| Requirements |
Rewrite the listing below with every "GUI agent" changed to "screen agent", leaving everything else as it is.

| Data to use |
☆ ☆ ☆ ☆ ☆ ☆ ☆

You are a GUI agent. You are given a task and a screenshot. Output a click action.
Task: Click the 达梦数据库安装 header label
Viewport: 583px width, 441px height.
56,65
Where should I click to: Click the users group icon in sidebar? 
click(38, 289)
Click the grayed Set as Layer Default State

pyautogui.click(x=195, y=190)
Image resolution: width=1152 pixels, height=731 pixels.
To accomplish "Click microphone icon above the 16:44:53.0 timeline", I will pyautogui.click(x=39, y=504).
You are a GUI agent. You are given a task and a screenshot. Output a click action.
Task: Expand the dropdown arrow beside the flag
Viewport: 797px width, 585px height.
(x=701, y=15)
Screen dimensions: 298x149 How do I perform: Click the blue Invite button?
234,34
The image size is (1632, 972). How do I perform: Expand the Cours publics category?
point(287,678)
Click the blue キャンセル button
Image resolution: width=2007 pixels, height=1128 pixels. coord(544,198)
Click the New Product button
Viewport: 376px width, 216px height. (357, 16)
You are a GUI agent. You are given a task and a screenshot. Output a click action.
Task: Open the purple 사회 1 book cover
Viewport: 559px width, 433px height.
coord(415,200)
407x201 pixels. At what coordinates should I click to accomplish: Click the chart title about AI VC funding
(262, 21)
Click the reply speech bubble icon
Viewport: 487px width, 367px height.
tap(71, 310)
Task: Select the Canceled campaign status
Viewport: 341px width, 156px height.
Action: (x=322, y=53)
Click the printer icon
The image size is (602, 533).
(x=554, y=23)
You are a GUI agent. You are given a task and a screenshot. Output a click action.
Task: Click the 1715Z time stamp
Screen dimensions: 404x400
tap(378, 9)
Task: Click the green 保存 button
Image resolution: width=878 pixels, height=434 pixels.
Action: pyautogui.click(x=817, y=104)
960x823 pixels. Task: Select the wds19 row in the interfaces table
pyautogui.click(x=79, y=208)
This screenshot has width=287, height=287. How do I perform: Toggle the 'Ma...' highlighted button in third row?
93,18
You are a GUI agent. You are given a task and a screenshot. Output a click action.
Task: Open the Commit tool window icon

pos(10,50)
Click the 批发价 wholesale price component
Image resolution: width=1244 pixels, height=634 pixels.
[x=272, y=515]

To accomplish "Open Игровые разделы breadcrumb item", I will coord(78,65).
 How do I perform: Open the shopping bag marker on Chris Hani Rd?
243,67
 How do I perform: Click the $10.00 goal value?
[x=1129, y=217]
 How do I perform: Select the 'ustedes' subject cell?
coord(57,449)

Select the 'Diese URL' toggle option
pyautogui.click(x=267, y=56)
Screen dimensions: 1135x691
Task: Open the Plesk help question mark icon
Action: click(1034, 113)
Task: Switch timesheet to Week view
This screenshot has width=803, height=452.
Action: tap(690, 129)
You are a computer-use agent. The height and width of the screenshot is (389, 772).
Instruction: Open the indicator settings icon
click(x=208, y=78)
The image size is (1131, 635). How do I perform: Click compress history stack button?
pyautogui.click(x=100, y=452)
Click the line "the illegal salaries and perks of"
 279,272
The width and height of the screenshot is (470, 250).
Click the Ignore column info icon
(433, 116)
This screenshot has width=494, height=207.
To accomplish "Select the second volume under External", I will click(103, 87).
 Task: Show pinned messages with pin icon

☆ ☆ ☆ ☆ ☆ ☆ ☆

| The response |
You are a screen agent. You are given a task and a screenshot. Output a click action.
Task: Click the 达梦数据库安装 header label
Viewport: 583px width, 441px height.
56,65
Where should I click to: Click the users group icon in sidebar? 
click(38, 289)
Click the grayed Set as Layer Default State

pyautogui.click(x=195, y=190)
Image resolution: width=1152 pixels, height=731 pixels.
To accomplish "Click microphone icon above the 16:44:53.0 timeline", I will pyautogui.click(x=39, y=504).
You are a screen agent. You are given a task and a screenshot. Output a click action.
Task: Expand the dropdown arrow beside the flag
Viewport: 797px width, 585px height.
(x=701, y=15)
Screen dimensions: 298x149 How do I perform: Click the blue Invite button?
234,34
The image size is (1632, 972). How do I perform: Expand the Cours publics category?
point(287,678)
Click the blue キャンセル button
Image resolution: width=2007 pixels, height=1128 pixels. coord(544,198)
Click the New Product button
Viewport: 376px width, 216px height. (357, 16)
You are a screen agent. You are given a task and a screenshot. Output a click action.
Task: Open the purple 사회 1 book cover
Viewport: 559px width, 433px height.
coord(415,200)
407x201 pixels. At what coordinates should I click to accomplish: Click the chart title about AI VC funding
(262, 21)
Click the reply speech bubble icon
Viewport: 487px width, 367px height.
tap(71, 310)
Task: Select the Canceled campaign status
Viewport: 341px width, 156px height.
Action: (x=322, y=53)
Click the printer icon
The image size is (602, 533).
(x=554, y=23)
You are a screen agent. You are given a task and a screenshot. Output a click action.
Task: Click the 1715Z time stamp
Screen dimensions: 404x400
tap(378, 9)
Task: Click the green 保存 button
Image resolution: width=878 pixels, height=434 pixels.
Action: pyautogui.click(x=817, y=104)
960x823 pixels. Task: Select the wds19 row in the interfaces table
pyautogui.click(x=79, y=208)
This screenshot has width=287, height=287. How do I perform: Toggle the 'Ma...' highlighted button in third row?
93,18
You are a screen agent. You are given a task and a screenshot. Output a click action.
Task: Open the Commit tool window icon

pos(10,50)
Click the 批发价 wholesale price component
Image resolution: width=1244 pixels, height=634 pixels.
[x=272, y=515]

To accomplish "Open Игровые разделы breadcrumb item", I will coord(78,65).
 How do I perform: Open the shopping bag marker on Chris Hani Rd?
243,67
 How do I perform: Click the $10.00 goal value?
[x=1129, y=217]
 How do I perform: Select the 'ustedes' subject cell?
coord(57,449)

Select the 'Diese URL' toggle option
pyautogui.click(x=267, y=56)
Screen dimensions: 1135x691
Task: Open the Plesk help question mark icon
Action: click(1034, 113)
Task: Switch timesheet to Week view
This screenshot has width=803, height=452.
Action: tap(690, 129)
You are a computer-use agent. The height and width of the screenshot is (389, 772).
Instruction: Open the indicator settings icon
click(x=208, y=78)
The image size is (1131, 635). How do I perform: Click compress history stack button?
pyautogui.click(x=100, y=452)
Click the line "the illegal salaries and perks of"
 279,272
The width and height of the screenshot is (470, 250).
Click the Ignore column info icon
(433, 116)
This screenshot has width=494, height=207.
To accomplish "Select the second volume under External", I will click(103, 87).
 Task: Show pinned messages with pin icon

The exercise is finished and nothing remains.